Bukankah Nabi Muhammad bersabda: “Aku diutus ke dunia untuk merubah akhlak manusia”. Dalam hadis lain beliau juga bersabda: “Tuntutlah ilmu walaupun sampai ke negeri Cina”. “Hikmah adalah barang seorang Muslim yang hilang, pungutlah ia dimana pun kamu temukan”. Ini menyiratkan bahwa target Nabi Muhammad bukanlah untuk memahami kebenaran, bukan untuk mensyiarkan ilmu pengetahuan (sains), melainkan adalah menyeru agar manusia berbuat baik agar umatnya menjadi orang yang bermoral.

Yang menjadi persoalan adalah banyak pendapat, keyakinan, yang bersikeras bahwa Alquran adalah segala-galanya.

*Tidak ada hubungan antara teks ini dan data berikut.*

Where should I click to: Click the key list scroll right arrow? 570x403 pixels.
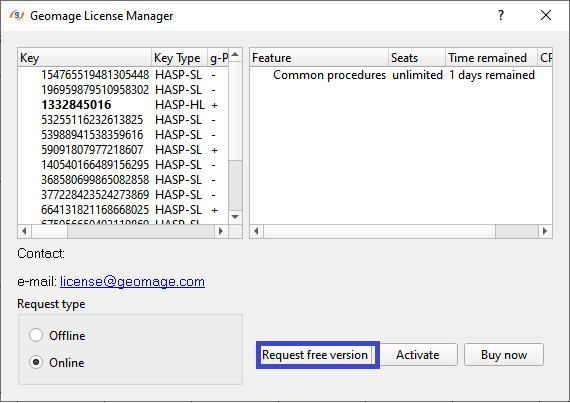(x=221, y=231)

Tidak diperlukan lagi sumber-sumber lain (termasuk hasil-hasil temuan ilmiah, sains dan sejenisnya selain alquran untuk memahami kebenaran, prinsip kenyataan dan kehidupan. Sehingga dalam banyak perdebatan seputar agama dan ilmu pengetahuan, banyak pendapat yang bersikukuh mencari pembenaran ilmu pengetahuan dengan Alquran. Setiap ditemukan hal-hal baru dalam sains, para apolog (pembela fanatik) Alquran selalu mengatakan bahwa itu sudah ada sebelumnya dalam Alquran. Bahkan jika sebuah temuan ilmiah tidak selaras dengan Alquran maka hasil temuan itu ditolak atau harus ditolak, untuk menjaga keutuhan dan kemurnian Alquran.

Tetapi anjing menggonggong kafilah berlalu. Waktu terus bergulir, penelitian dan penemuan-penemuan ilmiah terus berlangsung. Suka tidak suka, yakin tidak yakin, banyak dari hasil temuan sains telah memberi manfaat yang nyata dalam kehidupan nyata sehari-hari, apakah di bidang kedokteran, ilmu bintang, fisika, teknik, dan sebagainya.

Jika memang Alquran adalah segala-galanya, kenapa Nabi Muhammad masih mendorong umatnya mencari ilmu ke negeri Cina (yang bukan Islam), atau mencari hikmah (ilmu) dari sumber di mana pun kita temukan? Kenapa beliau tidak suruh ke Alquran saja? Secara tersirat bukankah ini bisa diartikan sebagai sportifitas Nabi, bahwa untuk soal akhlak (moral), tirulah aku, dan jadikan Alquran sebagai pedoman. Tetapi untuk menuntut ilmu (memahami prinsip-prinsip realitas) carilah dimana pun kamu temukan. “Kamu lebih tahu urusan duniamu”. Artinya Nabi ingin mengatakan bahwa aku bukanlah ahli segala-galanya.

Bertebaranlah di muka bumi ini. “Alam dengan segala isinya menjadi tanda-tanda bagi orang yang berpikir”. Artinya alam adalah ayat-ayat yang hidup, yang selalu siap untuk ditemukan makna dan manfaatnya bila kita terus dan terus menggalinya. Dengan kata lain, Alquran bukanlah satu-satunya ayat Tuhan.

Sehubungan dengan ini ada pula yang gigih menyatakan bahwa Alquran adalah pusat kebenaran, miniatur kehidupan dan ringkasan ilmu Tuhan, sehingga jika ada orang yang mampu menguasai Alquran maka ia sudah menyamai ilmu Tuhan. Padahal, bukankah ada ayat yang mengatakan bahwa jika kering air laut untuk dijadikan sebagai tinta, maka tidak cukup untuk menuliskan ilmu Tuhan. Bukankah ini menggambarkan bahwa betapa dahsyatnya keberadaan Tuhan dangan segala sifatnya, termasuk ilmuNya? Bukankah alam dan kehidupan yang terbentang ini menyimpan banyak misteri yang terus menggelitik dahaga keingintahuan dan kerinduan manusia akan kebenaran yang tak pernah berhenti? Tidakkah itu bisa dipahami sebagai ayat-ayat Tuhan yang terbentang hidup dalam pengalaman nyata manusia?

Begitulah. Banyak kisah dalam Alquran memang bisa menyentuh ketakjuban dan keasadaran manusia. Tetapi di sisi lain kisah-kisah itu juga bisa menjadi obat tidur yang meninabobokan nalar manusia. Setiap kisah dan perumpamaan-perumpamaan dalam Alquran ditelan mentah-mentah sebagai pil ajaib untuk meneropong dan memahami kebenaran.

Kadang-kadang dalam fantasi nakal saya, pikiran ini membayangkan sebuah dialog ironis. Ketika seseorang bertanya pada temanya: “Bagaimana cara membuat komputer?”. Temannya menjawab: “Carilah dalam Alquran. Semuanya sudah ada di sana!”